Nella fase iniziale dei saldi di mezza estate, dedica il 70% della superficie espositiva della vetrina ai capi ribassati e il restante 30% a un’anteprima d’impatto della nuova collezione. Questo equilibrio permette di soddisfare chi cerca l’occasione senza rinunciare a comunicare l’identità del brand. Tuttavia, con l’avvicinarsi di settembre, questa proporzione deve essere invertita: i nuovi arrivi prenderanno il sopravvento (70%), mentre i saldi residui verranno ridimensionati (30%).
La zona saldi non deve mai apparire trascurata o “svenduta”. Colloca i capi a prezzo ribassato nella parte inferiore o laterale della vetrina, zone che l’occhio umano tende a scansionare per seconde. Utilizza cartellini sobri e minimalisti che indichino chiaramente lo sconto, evitando grafiche troppo invasive che potrebbero sminuire la qualità intrinseca del prodotto.
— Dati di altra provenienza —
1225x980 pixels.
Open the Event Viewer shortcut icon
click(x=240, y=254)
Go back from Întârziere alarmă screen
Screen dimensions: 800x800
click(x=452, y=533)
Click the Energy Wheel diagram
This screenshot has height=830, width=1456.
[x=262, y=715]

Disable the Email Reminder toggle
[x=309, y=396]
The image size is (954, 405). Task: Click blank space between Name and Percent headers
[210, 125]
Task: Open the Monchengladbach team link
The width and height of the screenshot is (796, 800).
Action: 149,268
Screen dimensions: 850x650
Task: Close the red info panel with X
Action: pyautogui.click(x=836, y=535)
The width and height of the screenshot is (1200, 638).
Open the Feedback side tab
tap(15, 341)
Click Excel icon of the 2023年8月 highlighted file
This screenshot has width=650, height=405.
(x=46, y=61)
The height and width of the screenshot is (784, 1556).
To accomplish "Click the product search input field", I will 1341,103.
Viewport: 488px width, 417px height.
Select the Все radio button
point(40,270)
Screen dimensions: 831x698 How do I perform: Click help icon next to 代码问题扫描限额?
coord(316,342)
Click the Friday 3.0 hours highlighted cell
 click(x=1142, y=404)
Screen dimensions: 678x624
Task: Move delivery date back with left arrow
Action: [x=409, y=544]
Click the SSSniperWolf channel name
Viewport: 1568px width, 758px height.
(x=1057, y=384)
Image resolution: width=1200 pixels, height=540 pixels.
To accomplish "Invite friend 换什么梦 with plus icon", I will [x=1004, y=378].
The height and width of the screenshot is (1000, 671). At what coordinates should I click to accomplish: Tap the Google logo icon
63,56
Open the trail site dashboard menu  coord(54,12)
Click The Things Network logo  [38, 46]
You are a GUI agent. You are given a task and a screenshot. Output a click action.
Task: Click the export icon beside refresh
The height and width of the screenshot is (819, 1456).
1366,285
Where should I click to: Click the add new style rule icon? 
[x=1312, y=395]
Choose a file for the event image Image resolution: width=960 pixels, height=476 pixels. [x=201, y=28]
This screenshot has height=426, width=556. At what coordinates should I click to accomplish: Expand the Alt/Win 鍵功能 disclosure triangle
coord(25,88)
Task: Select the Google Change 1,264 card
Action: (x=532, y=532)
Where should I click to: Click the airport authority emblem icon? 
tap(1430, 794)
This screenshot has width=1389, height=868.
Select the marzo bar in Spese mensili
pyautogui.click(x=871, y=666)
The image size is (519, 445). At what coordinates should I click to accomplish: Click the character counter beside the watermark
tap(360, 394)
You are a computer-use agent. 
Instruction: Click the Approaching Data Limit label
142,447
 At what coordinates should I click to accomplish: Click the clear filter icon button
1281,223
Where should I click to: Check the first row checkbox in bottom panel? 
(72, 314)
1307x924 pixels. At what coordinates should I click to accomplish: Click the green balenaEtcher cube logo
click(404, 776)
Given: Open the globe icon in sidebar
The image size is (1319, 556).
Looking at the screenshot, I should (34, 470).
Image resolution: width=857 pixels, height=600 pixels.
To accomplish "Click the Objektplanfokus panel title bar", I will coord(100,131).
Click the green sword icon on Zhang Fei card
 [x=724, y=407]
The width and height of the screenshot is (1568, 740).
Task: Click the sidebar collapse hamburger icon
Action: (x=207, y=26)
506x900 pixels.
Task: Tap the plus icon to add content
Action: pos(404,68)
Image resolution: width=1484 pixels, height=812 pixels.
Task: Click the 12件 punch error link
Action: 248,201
La zona nuova stagione deve invece occupare la posizione d’onore. Posiziona i manichini principali al centro o su pedane rialzate. Questi capi devono essere i veri protagonisti della storia: il loro compito è dettare le tendenze della prossima stagione, rassicurando il cliente sulla qualità delle nuove proposte.
Palette colori: dal vivace al neutro
Per accompagnare il cliente verso l’autunno senza creare uno shock visivo, è necessario utilizzare i colori come un vero e proprio ponte narrativo tra le stagioni.
Nell’estate avanzata, introduci tonalità che mantengano la luminosità estiva, ma con sfumature più delicate e sobrie. Colori come il verde salvia, il color crema e il terracotta sono perfetti e preparano il terreno psicologico per l’acquisto di capi più strutturati.
Con l’inizio dell’autunno, la palette deve farsi più profonda e avvolgente. Lascia spazio alle sfumature tipiche del foliage: il marrone cioccolato, l’ocra bruciato e il prugna intenso. Queste tonalità trasmettono un senso di lusso e calore, caratteristiche fondamentali per un target premium.
Oggetti scenici per raccontare una storia
Gli oggetti di scena, detti anche props, sono gli strumenti per contestualizzare l’anteprima autunnale e creare un’atmosfera coerente senza distogliere l’attenzione dal prodotto.
In un articolo specifico ti abbiamo spiegato come allestire le vetrine autunnali, da dove poter prendere spunto per realizzare composizioni originali e raffinate. Utilizza elementi naturali rivisitati: rami secchi dalle forme architettoniche, cassette di legno trattato o foglie stilizzate realizzate in materiali nobili come il metallo dorato o il plexiglass opaco. Questi elementi conferiscono un tocco di intimità e calore all’intero allestimento.
Puoi sbizzarrirti nella creazione di piccole scene basate sul back to school e sul back to office, cavalcando il bisogno dei clienti di rinnovare il proprio guardaroba per il ritorno a scuola o in ufficio a settembre.
Ottimizzazione delle luci
Spesso sottovalutata, l’illuminazione è un altro aspetto cruciale per realizzare un visual merchandising di classe. Con l’accorciarsi delle giornate, la gestione dei fasci luminosi diventa vitale per valorizzare i nuovi arrivi.
I tessuti autunnali e invernali, come il cashmere, il velluto o il tweed, hanno bisogno di una luce che ne esalti la trama e la morbidezza. Regola i faretti per creare dei punti luce radenti che evidenzino i dettagli delle maglie o la linea delle giacche. Mentre per l’estate si predilige spesso una luce diffusa, per l’autunno è preferibile un’illuminazione più teatrale e calda, capace di creare profondità.
Una tecnica avanzata consiste nello spostare intenzionalmente il focus luminoso: orienta le luci principali verso i nuovi arrivi, lasciando i capi in saldo in zone d’ombra parziale o con un’illuminazione più soffusa. Questo “chiaroscuro” guida naturalmente l’occhio del passante verso i prodotti a prezzo pieno, creando una gerarchia visiva che privilegia la novità. Una vetrina ben illuminata non solo attira l’attenzione, ma conferisce ai capi un aspetto prezioso, giustificando il posizionamento di prezzo alto tipico del segmento boutique.